Porém, antes de discorrer sobre seus princípios, é necessário que se explane o que é a Bioética. Se num primeiro momento poderia restringir-se ao Juramento Hipocrático, atualmente, segundo Tereza Rodrigues VIEIRA, a Bioética “indica um conjunto de pesquisas e práticas pluridisciplinares que objetiva elucidar e solucionar questões éticas provocadas pelo avanço das tecnociências médicas”. Já a Encyclopedia of Bioethics define a Bioética como “um estudo sistemático da conduta humana no campo das ciências biológicas e da atenção com a saúde, sendo esta conduta examinada à luz de valores e princípios morais, constituindo um conceito mais amplo que o da ética médica, tratando da vida do homem, da fauna e da flora”. No entanto, por se tratar de um assunto complexo e muito polêmico, a definição de Bioética seria muito arriscada. Um conceito que agradaria a gregos, não seria satisfatório para troianos. Todavia, seus quatro princípios são respeitados quase pela unanimidade dos estudiosos.
O princípio da autonomia procura respeitar os valores morais, crenças e o “livre-arbítrio” do ser humano pelo domínio de sua própria vida, ou seja, pela vontade do paciente em querer ou não se submeter a um tratamento. O documento chamado Termo de Consentimento, no qual o paciente – ou seu responsável nos casos da incompetência absoluta ou relativa – assina após concordar com o método e o objetivo da pesquisa a que será submetido é uma das garantias deste princípio. Já o princípio da beneficência procura maximizar os benefícios a que se submete o paciente. Busca-se evitar danos ou tratamentos não reconhecidamente úteis e necessários. “O médico deve informar ao paciente acerca dos riscos e benefícios, além de dar sua opinião sobre o caso, mas a decisão final caberá ao paciente, principal interessado”. Por outro lado, o princípio da não-meleficência decorre da minimização dos malefícios. “É a garantia de que danos previsíveis serão evitados. Este princípio, muitas vezes, entra em choque com o princípio da autonomia, porque nem sempre o que é melhor na visão do médico o será na do paciente”. Por fim, o princípio da Justiça procura a eqüidade na distribuição entre os pacientes, ou seja, obedece ao princípio jurídico em que os iguais devem ser tratados com igualdade.
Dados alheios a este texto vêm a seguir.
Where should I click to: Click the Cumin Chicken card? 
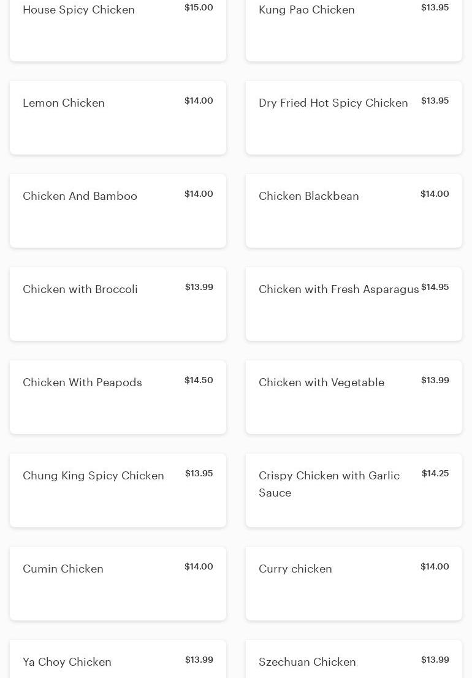point(118,584)
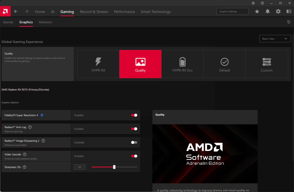Open help via the question mark icon
294x192 pixels.
tap(262, 3)
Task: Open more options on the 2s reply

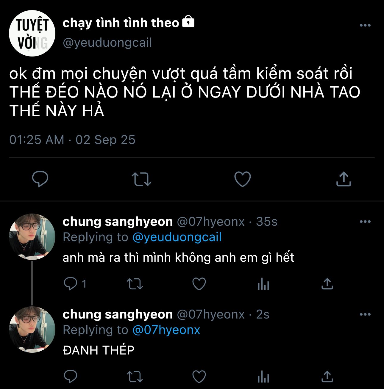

O histórico e os princípios são fundamentos que possibilitam um aprendizado didático a respeito do que se constitui a Bioética. Em contrapartida, resta lembrar que a evolução tecnológica caminha em progressão geométrica enquanto muitos valores da humanidade encontram-se estagnados por séculos. Assim, para proteger algo que é julgado como parte da cultura de um povo, em face de alguma transformação(ao invés de evolução), é necessário estar-se calcado em conhecimentos sólidos que fundamentem o que se procura preservar. O Direito é uma das ferramentas que auxilia o homem na defesa de seus interesses e, sem querer desprezar outros ramos de conhecimento, somente ele tem a força de positivação de normas que procuram regular ou, ao menos, equilibrar em um prato da balança os “avanços” sociais e tecnológicos e no outro os valores protegidos pelo cidadão comum. Finalmente, resta a questão: o ser humano é capaz de estabelecer este equilíbrio?